[ASSIGNED TASK] Write out each record exactly and skip every image.

[MATERIAL FOR THIS EXERCISE]
-.-.-

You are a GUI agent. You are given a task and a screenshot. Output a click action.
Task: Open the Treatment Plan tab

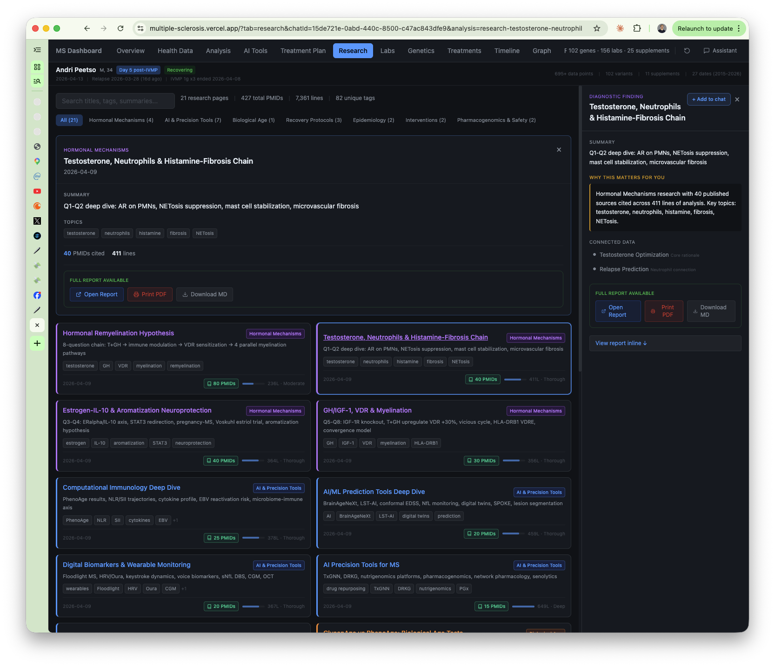302,51
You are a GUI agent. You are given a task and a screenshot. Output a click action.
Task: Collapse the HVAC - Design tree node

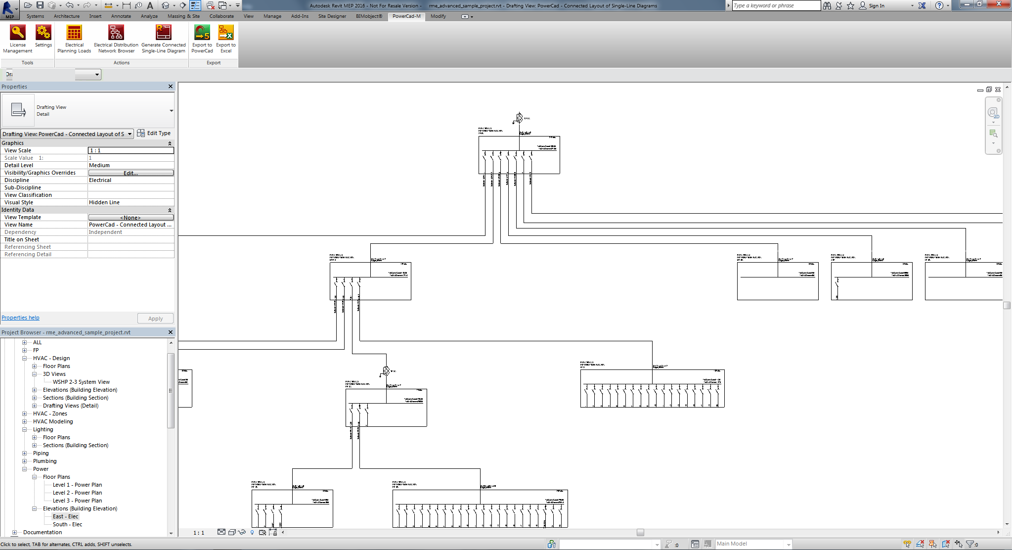click(24, 358)
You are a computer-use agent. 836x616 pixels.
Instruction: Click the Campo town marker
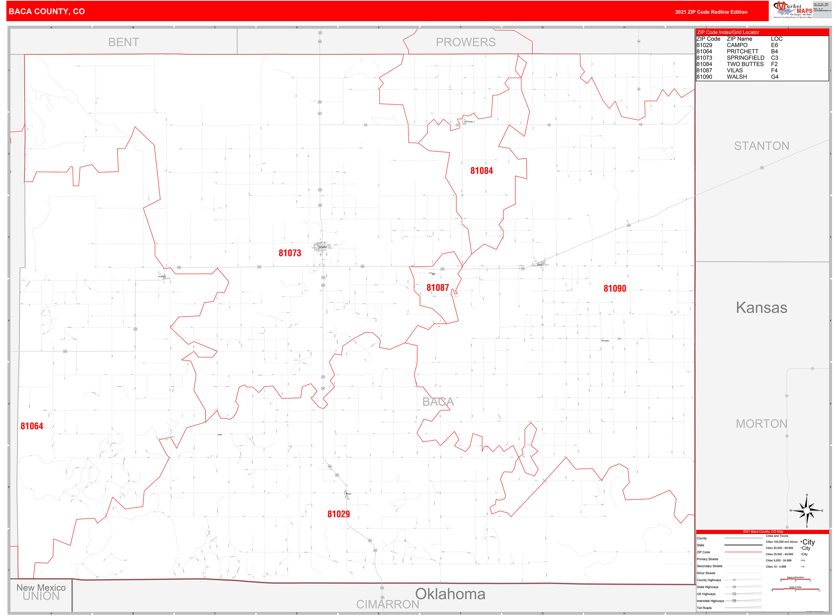point(347,494)
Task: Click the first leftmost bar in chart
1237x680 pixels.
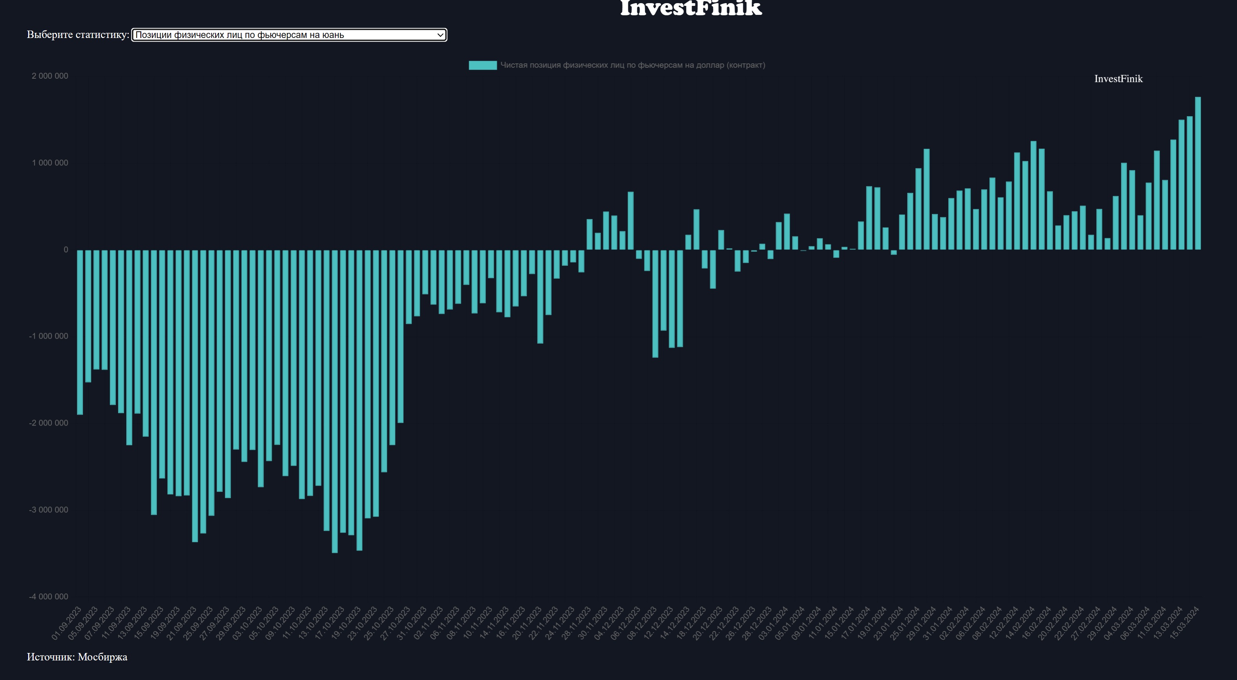Action: pos(80,332)
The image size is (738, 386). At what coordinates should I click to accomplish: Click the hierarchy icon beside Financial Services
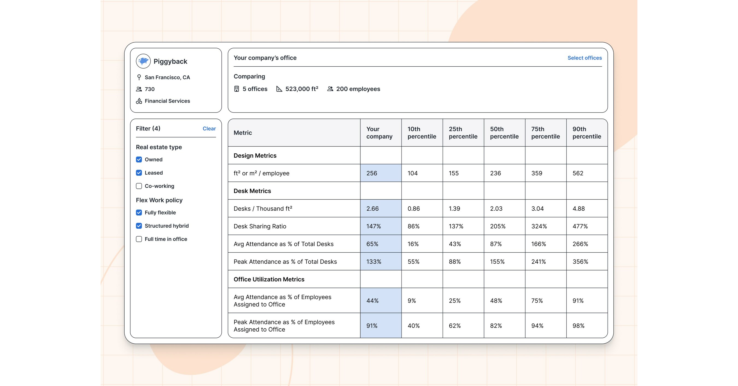pos(139,101)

-.-.-

[YOUR RESPONSE]
You are a GUI agent. You are given a task and a screenshot. Output a click action.
Task: Open the Treatment Plan tab

302,51
You are a GUI agent. You are given a task and a screenshot. Output a click action.
Task: Collapse the HVAC - Design tree node

click(24, 358)
You are a computer-use agent. 836x616 pixels.
Instruction: Click the Campo town marker
point(347,494)
Task: Click the first leftmost bar in chart
1237x680 pixels.
Action: pos(80,332)
The image size is (738, 386). At what coordinates should I click to accomplish: Click the hierarchy icon beside Financial Services
pos(139,101)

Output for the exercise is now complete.